0
votes

I need help for my AD Integration.

I’m using Spiceworks for the system and there is a portion there for AD Integration.

The problem is that I need to sync two different OU’s

Base DN for LDAP search: DC=dc1,DC=dc2

LDAP user filter: (&(objectCategory=person)(|(ou=OU1)(ou=OU2)))

And its not working.

My AD Structure is

dc1.dc2 — OU1 — OU2 — OU3

dc1.dc2 is the top level. OU1, OU2, OU3 are on the same level.

The reason is I don’t want to include OU3 in the syncing

2

2 Answers

0
votes

LDAP filters are generally only applicable to attributes that are in the user entries.

If you want to include attributes that are part of the DN (the path to entries), you need to use extensible filters such as:

(&(objectCategory=person)(|(ou:dn:=OU1)(ou:dn:=OU2)))

Note that while this is standard LDAP filters, not all servers support this.

0
votes

Active Directory doesn't support filters based on OU. In this instance, it's an "extensible match filter" that some LDAP implementations support, but not all (including AD). More info here.

By the way, you can't do a wildcard search on the distinguishedName, if you're tempted to try.

To be honest, this is why it's best to have all your "person" user accounts in one OU (maybe subdivided further down), groups in another, etc. In your case, if you can, it might be a good idea to move your "synching" account OUs under a new OU. If you have a enterprise environment, you will want to be careful there are no dependencies on the OU structure before making such a change. Or that you can identify any such dependencies and fix them before or at the time of making the change.

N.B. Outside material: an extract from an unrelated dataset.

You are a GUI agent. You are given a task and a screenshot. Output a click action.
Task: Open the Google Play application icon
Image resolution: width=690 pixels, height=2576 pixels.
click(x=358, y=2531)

Otherwise, you'll need to make your searchbase the root of the domain. If you have other user account attributes you can use to search, such as department names or similar, that will work. If it's employee accounts, do they all have a common field that's populated, such as "employeeID" or "streetAddress" or something? Or do the accounts you want to exclude have a specific name format (such as all the service accounts starting with "SVC")? By combining things like that, you can generally get it pretty good.

Finally, for searching normal user accounts, a more efficient basic query is:

(samAccountType=805306368)

Your query of (objectCategory=person) returns User and Contact objects. The usual way to scope it property is (&(objectClass=user)(objectCategory=person)), but the two clauses makes it less efficient than my recommendation (which is using an indexed attribute as well).